Wednesday, June 5, 2013

Australia Keeps Rates Steady

The Australian Central Bank kept rates at 2.75% in their latest policy announcement:

At its meeting today, the Board decided to leave the cash rate unchanged at 2.75 per cent. 


 In Australia, growth over the past year has been a bit below trend. The outlook published by the Bank last month is for a similar performance in the near term and recent data are consistent with this. The unemployment rate has edged higher over the past year and growth in labour costs has moderated. Inflation has been consistent with the medium-term target and is expected to remain so over the next one to two years. 

The easing in monetary policy over the past 18 months has supported interest-sensitive areas of spending and has been reflected in portfolio shifts by savers and higher asset values. Further effects can be expected over time. The pace of borrowing has thus far remained relatively subdued, though recently there have been some signs of increased demand for finance by households. The exchange rate has depreciated since the previous Board meeting, although, as the Board has noted for some time, it remains high considering the decline in export prices that has taken place over the past year and a half. 

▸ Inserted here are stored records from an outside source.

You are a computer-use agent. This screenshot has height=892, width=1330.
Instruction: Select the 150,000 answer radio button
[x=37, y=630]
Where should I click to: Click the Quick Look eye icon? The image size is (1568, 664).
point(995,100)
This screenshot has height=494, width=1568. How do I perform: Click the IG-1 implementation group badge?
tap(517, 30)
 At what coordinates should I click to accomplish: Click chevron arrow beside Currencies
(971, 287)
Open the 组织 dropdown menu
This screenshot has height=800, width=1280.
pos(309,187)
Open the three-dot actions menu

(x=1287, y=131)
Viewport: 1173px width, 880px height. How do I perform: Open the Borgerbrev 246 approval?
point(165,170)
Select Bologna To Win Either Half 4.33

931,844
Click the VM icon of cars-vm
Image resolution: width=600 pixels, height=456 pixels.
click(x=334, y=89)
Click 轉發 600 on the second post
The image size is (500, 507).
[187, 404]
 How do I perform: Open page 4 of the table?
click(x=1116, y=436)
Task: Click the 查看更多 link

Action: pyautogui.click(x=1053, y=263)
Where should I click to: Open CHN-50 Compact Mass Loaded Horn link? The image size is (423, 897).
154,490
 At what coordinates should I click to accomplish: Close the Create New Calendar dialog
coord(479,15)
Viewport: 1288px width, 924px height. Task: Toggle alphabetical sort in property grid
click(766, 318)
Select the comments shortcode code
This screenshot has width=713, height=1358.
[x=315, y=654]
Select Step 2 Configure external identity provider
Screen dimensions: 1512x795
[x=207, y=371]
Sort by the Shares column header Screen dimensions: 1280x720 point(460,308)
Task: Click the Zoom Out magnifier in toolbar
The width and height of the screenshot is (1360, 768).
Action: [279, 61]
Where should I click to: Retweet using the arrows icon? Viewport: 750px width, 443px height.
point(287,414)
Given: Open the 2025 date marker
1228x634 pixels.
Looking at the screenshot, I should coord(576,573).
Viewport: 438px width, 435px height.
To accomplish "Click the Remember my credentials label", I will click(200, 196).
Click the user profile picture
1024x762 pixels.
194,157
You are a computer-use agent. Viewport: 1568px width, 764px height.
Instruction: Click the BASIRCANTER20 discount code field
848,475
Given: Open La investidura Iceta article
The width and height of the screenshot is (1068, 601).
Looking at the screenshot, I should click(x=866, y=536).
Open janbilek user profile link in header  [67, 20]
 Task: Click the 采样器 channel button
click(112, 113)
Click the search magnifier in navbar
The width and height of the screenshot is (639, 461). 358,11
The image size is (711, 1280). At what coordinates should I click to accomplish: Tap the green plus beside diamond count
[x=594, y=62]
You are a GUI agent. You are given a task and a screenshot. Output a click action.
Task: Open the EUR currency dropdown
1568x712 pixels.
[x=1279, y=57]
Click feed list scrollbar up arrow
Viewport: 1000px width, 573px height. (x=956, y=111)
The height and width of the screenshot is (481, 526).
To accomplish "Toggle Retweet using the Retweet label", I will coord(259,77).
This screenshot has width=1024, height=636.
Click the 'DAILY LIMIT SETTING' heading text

I'm bearish on Australia and the above comments don't change my mind.  Growth is slowing a bit.  My guess is the central bank is keeping their powder dry in the event they need to add further fuel to the fire.

Let's take a look at the relevant ETFs while we're here.

There are three important developments on the weekly chart.  First, prices have broken the trend of the rally started in the spring of 2012.  Since this break, prices have fallen to a Fib fan level for technical support.  Most importantly, the weekly MACD has given a sell signal. 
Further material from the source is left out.